■ **Task**: Where the listing below has a line with "2012年04月 (1) (436, 2174)", write out exactly that line and every line after it, stopping after the line with "2008年12月 (1) (436, 2320)".

*** Opening of Input for this task ***

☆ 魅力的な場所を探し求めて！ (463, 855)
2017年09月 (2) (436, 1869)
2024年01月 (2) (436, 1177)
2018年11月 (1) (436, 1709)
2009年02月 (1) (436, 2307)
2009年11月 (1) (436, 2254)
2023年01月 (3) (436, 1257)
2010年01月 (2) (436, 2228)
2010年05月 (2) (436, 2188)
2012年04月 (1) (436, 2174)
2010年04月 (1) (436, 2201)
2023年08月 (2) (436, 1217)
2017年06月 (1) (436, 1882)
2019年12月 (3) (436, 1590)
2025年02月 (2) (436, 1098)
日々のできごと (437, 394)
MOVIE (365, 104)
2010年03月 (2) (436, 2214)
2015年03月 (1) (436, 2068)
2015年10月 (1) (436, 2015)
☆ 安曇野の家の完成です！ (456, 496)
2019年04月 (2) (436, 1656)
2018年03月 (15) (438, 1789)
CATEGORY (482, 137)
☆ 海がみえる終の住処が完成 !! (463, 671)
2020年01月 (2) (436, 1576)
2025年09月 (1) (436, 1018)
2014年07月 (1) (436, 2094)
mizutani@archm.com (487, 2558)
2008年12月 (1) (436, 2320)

*** Close of Input for this task ***
*** Opening of Input for this task ***

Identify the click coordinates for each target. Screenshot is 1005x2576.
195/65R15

*** Close of Input for this task ***

■ **Response to the task**:
2012年04月 (1) (436, 2174)
2010年04月 (1) (436, 2201)
2023年08月 (2) (436, 1217)
2017年06月 (1) (436, 1882)
2019年12月 (3) (436, 1590)
2025年02月 (2) (436, 1098)
日々のできごと (437, 394)
MOVIE (365, 104)
2010年03月 (2) (436, 2214)
2015年03月 (1) (436, 2068)
2015年10月 (1) (436, 2015)
☆ 安曇野の家の完成です！ (456, 496)
2019年04月 (2) (436, 1656)
2018年03月 (15) (438, 1789)
CATEGORY (482, 137)
☆ 海がみえる終の住処が完成 !! (463, 671)
2020年01月 (2) (436, 1576)
2025年09月 (1) (436, 1018)
2014年07月 (1) (436, 2094)
mizutani@archm.com (487, 2558)
2008年12月 (1) (436, 2320)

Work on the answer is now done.